Writer: Amy Guttman
What does a young, aspiring graduate of Central St. Martins do to stand out in a city full of up and coming designers? Simple…partner with friends to create giant inflatable objects. 1994, London, the height of Britpop, and Michael Sodeau, like so many others, was desperate to gain the attention of the design community. And he did.
“It wasn’t our intention to stand out; that’s how it looks, but it was really just the practicality of mass producing items that were affordable because we had access to a high frequency welding machine for PVC.”
Items were custom-made and captured a moment in popular British culture when designers became superstars, and creative type wanted to be one. Launched at 100% Design, just off the Kings Road, the international community instantly took notice.
After three years with Inflate, Michael set up his own design studio with Lucy Giuliani with the sole purpose of not producing anything.
“I saw a lot of designers fall into the trap of having to be manufacturers as well as designers.”
Instead, Michael focussed on his Comfortable Living line, which established a new design language – one of soft, simple forms. Gone was the traditional, replaced by the natural. Designing leather chairs, rattan lighting, ceramics, and rugs, Michael’s debut line marked the departure from the Asian influence to a more Scandinavian approach. All 19 pieces became commercial hits worldwide at a time when everything else was pop culture, heavily dosed with colour and a retro feel. Michael’s clean; almost no-colour approach was embraced. It gave way to the white approach, keeping the relationship between design and the material honest, and without gimmicks.
That connection has only continued for Michael, with new projects like a range of domestic exterior products for a Portuguese resort working with a local stone quarry, integrating cork and native timbers.
At the same time, Michael’s work has also moved beyond products and furniture, to include interiors. His work creating the restaurant for London’s legendary Roundhouse music venue involved designing everything – including the kitchen sink. And, for other venues, he’s brought in a network of people to provide brand creation and identity, websites, literature, menu design and placemats. I ask about the difference between designing products versus interiors.

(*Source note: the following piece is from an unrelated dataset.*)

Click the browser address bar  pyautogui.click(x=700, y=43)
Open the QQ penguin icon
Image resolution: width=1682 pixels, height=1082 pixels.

“Interiors tend to be extremely stressful and take a lot of energy. I wake up in the middle of the night and think of things, solutions, or different ways of doing thing. It takes up a lot of energy, whereas products, a vase, or a coat rack, are much easier. Commercially, an interior can provide a nice lump sum, but a great product can pay off nicely over time. They’re different, but intrinsically, I view them in the same way. It’s all about the challenge.”
Another of Michael’s challenges is his role as Art Director for Design Junction. With the popularity of design, and advent of more consumer shows, also comes the need to stand out, this time without the use of inflatable PVC.
“We’ve we’ve tried to bring design in that’s for trade and public; make it engaging. I want a place that people can come to and stay all day.”
Design Junction instantly outgrew its first location in Holborn, and is now spread over three floors with 4,000 square metres. Each floor with a different feeling some fragmented into several themes. There’s food and drink with an old and new view in the form of a classic Italian ice cream parlour run by Gelupo. And Michael hints at two new ice cream flavours being developed just for the show. I’m sworn to secrecy, but let’s just say it’s in keeping with his “natural” approach.
A Danish bar speaks to the modern, while an outpost of Canteen provides a nostalgic take on the old fashioned eateries of yesteryear.
Hives of activity will occupy each floor, with space dedicated to, trade, exhibition, a cinema, seminars and retail in the form of flash factory vending machines and pop-up shops.
“We’re offering something different, and more than a standard format trade show. It means we can look at things that crossover into art and fashion blurring the lines, specifically from a retail perspective.”
Having designed everything from home wares to stationary, to restaurants, to exhibit space for other designers, I’m curious to know about Michael’s dream project.
“Transport design. When you start out, you design what you need; things you want to want to improve, like lighting, airports and airplanes. I travel quite a bit and I find it quite stressful. I would see that as a challenge.”
And with any luck for the rest of us, he’ll get his wish. I can already envision the calming effect of stone and earth coloured reclining loungers at Terminal 3.